For sewage, Delhi Jal Board says it has provided facilities in all the approved colonies, “all 44 re-settlement colonies and 126 urban villages, 541 unauthorised-regularised colonies and 100 unauthorised colonies.” There’s still work being carried out to provide it in the remaining un-served areas.
Waste disposal
Delhi is also on its way to becoming a huge dump yard. A survey co-researched by Chintan Environmental Research and Action Group, the Delhi environment department and German NGO GIZ report in September 2017 found that about 78% Delhiites dump garbage on the roadside or in open plots in their neighbourhoods.
The report ‘Making Delhi Swachh: Participatory Solid Waste Management Policy for Delhi’ found that of the total garbage generated in the city, after sending 4,500 tonnes to waste-to-energy plant for incineration and 850 metric tonnes for composting, at least 3,800 tonnes made its way to the city’s already saturated dump sites in Narela-Bawana, Bhalaswa, Okhla, and Ghazipur.
Unless Delhi finds a better way for recycling this garbage, we will be wading knee-deep in waste along with the sewage.

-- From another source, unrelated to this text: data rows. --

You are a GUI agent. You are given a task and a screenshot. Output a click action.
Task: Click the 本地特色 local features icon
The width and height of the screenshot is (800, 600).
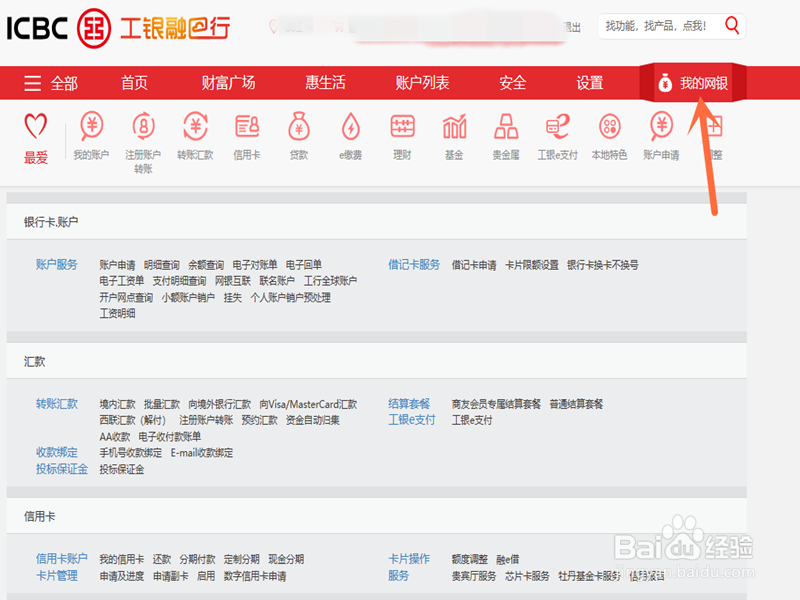point(608,128)
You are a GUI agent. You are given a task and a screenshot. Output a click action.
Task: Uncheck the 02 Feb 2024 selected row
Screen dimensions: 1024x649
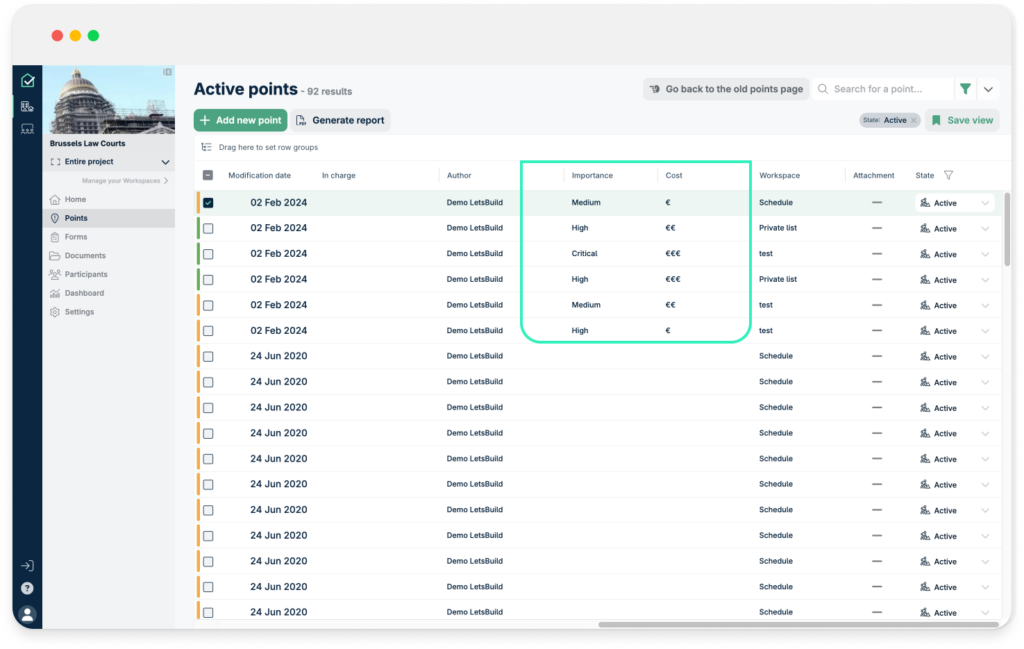tap(209, 201)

Chitra Mukherjee, head of programmes (operations) at Chintan, says that for the past 10 years they have been putting out the same concerns, yet things haven’t changed. Despite their eye-opening findings, they’ve found no implementation of “progressive rules like the Solid Waste Management Rules, 2016” by the municipalities nor the people of the city.
In another 10 years, Mukherjee says, Delhi will collapse under landfills. “Okhla landfill caught fire, and it’s close to homes. An ESI hospital is right next to it. People can’t even sit there because of the toxic smell,” she points out. “Is this the future of our city?”

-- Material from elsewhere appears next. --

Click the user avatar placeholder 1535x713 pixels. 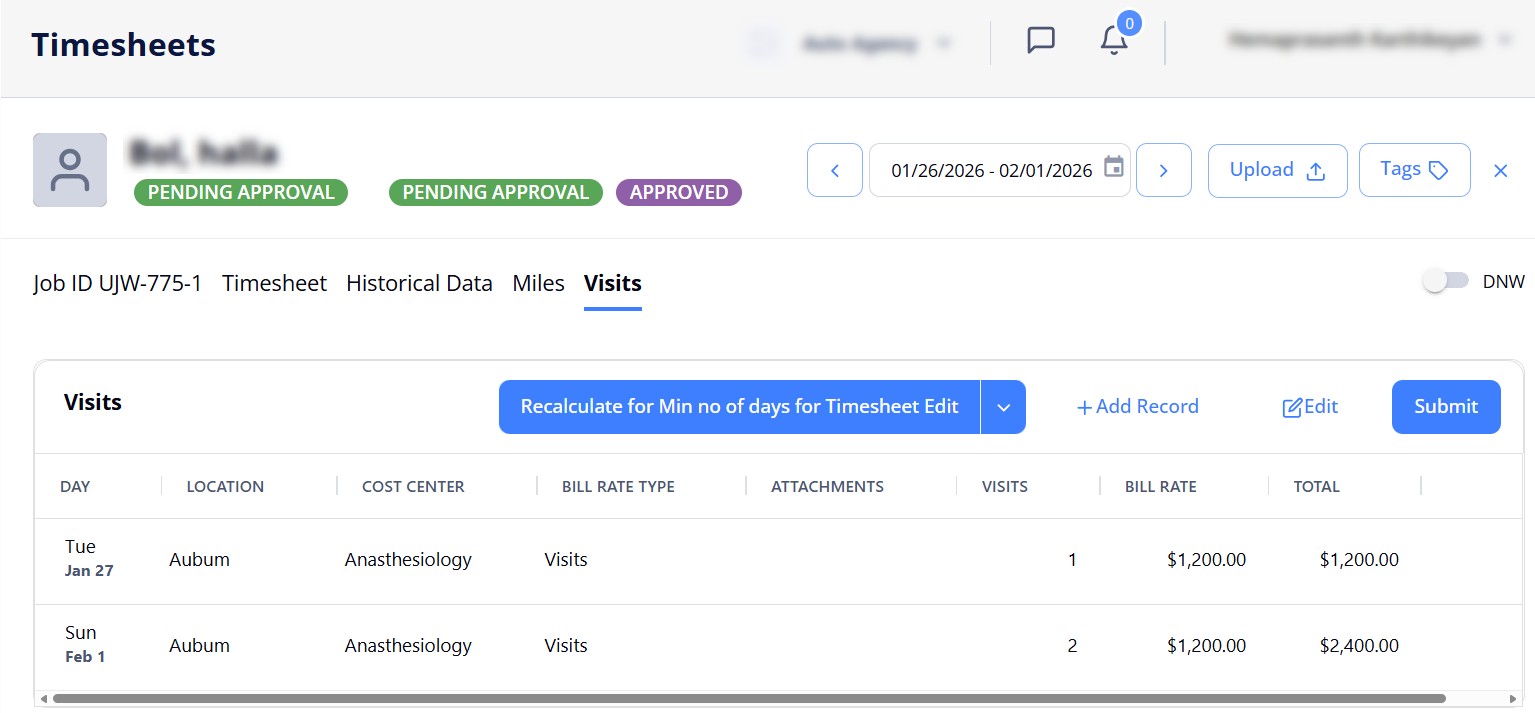pos(70,170)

Last year September saw a huge mound of rubbish collapse at the Ghazipur landfill causing the death of two persons. Till date, no alternative has been found. But Mukherjee says landfills aren’t the answer, as they are “just dump sites which leach into the soil, contaminating it, and our water systems”. Even Okhla’s waste to energy plant does nothing but generate toxic fumes, she says.
With 14,000 metric tonnes of waste being dumped every day in Delhi, which is not protected from entering our waterways and soil, the future looks grim if its residents don’t take an active role in changing the situation. The 1,50,000 people who are informal waste pickers are currently the only ones doing this job of waste management, some aren’t even paid.
Making Delhiites aware of their obligations to themselves and others around may just be one answer to this problem. For the others, authorities need to take more stringent action, see its implementation, and even reinvent technology.